I think I upset another mother today ...
My children and I were getting into the lift at our local shopping centre and my boy was excited about pressing the button. One of the little girls with the other mother darted over to the buttons and pressed the button her mother asked her to. My boy asked if he too could press the button and I replied, 'We don't need to now, the other little girl has done it. You can press a button another time."
My son was happy with this (we have worked VERY hard with him on accepting a 'no' answer sometimes) but what I found interesting is that the other very well-meaning mother said to my boy, '"Would you like to come and press the button too?"
She was only being kind but I politely declined her offer, really trying to reinforce to my son that sometimes we don't always get what we want. And I think she gave me a 'you are a little harsh' look, or maybe she was just tired too!
It got me thinking this afternoon:
Are we trying to let our children 'press the button' everytime?
Or are we teaching them that sometimes situations have a 'no' attached, even when they'd prefer they did not?
Please don't mistake me here, I am up there with the best of them when it comes to lavishing our children. I truly look forward to give them experiences and possessions they love, but there are times when 'no' is the best possible scenario for my child. Professionals sometimes like to call this, 'Building Resilience'.

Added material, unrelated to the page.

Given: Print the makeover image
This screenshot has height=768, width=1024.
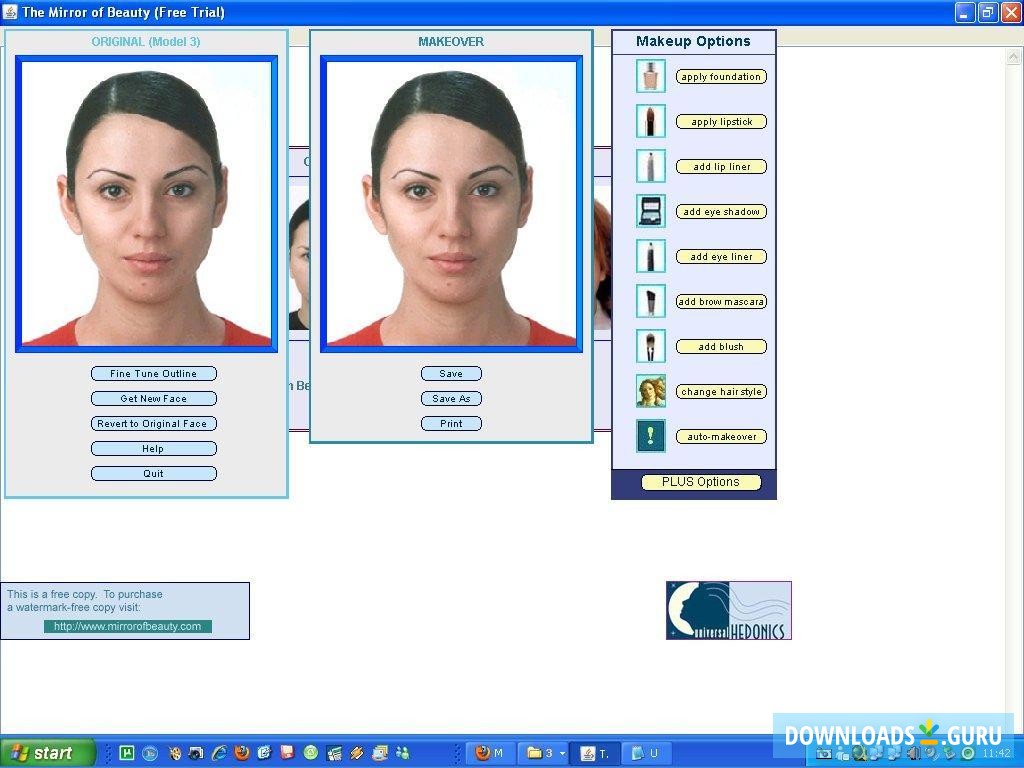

If I let my child do everything he'd like to (even if it would be ok for him to do it), how am I helping him to learn that:
''No, you can't have a PlayStation today" will happen?

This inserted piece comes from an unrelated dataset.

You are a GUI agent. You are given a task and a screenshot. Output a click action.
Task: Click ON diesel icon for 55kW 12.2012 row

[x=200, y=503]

"No, you can't go to that movie" is going to happen?
"No, you can't date that person (you're only 14!!!)" is going to happen?

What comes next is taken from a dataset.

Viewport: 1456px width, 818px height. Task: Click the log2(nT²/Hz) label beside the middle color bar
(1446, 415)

"No, sorry, you didn't get the job you wanted this time" is going to happen?
The list goes on...
If we create in our children a true understanding (by saying no and, perhaps even more importantly, sticking to it) that sometimes 'Nos' will come our way, surely we can teach them to have a greater depth of joy when they learn that:
"Yes, you've saved your pocket money, you can buy a new toy" will happen.
"Yes, that's an appropriate outing, you can go!" will happen.
"Yes, you've trained hard and made the team"will happen.
"Yes, you're successful with your offer, congratulations on purchasing the house" will happen.
Some may say I'm jumping the gun, but I am convinced that starting with baby steps (or baby 'Nos') in the early years is the best possible way to create children of character who will in turn become adults who shape our world into a better place.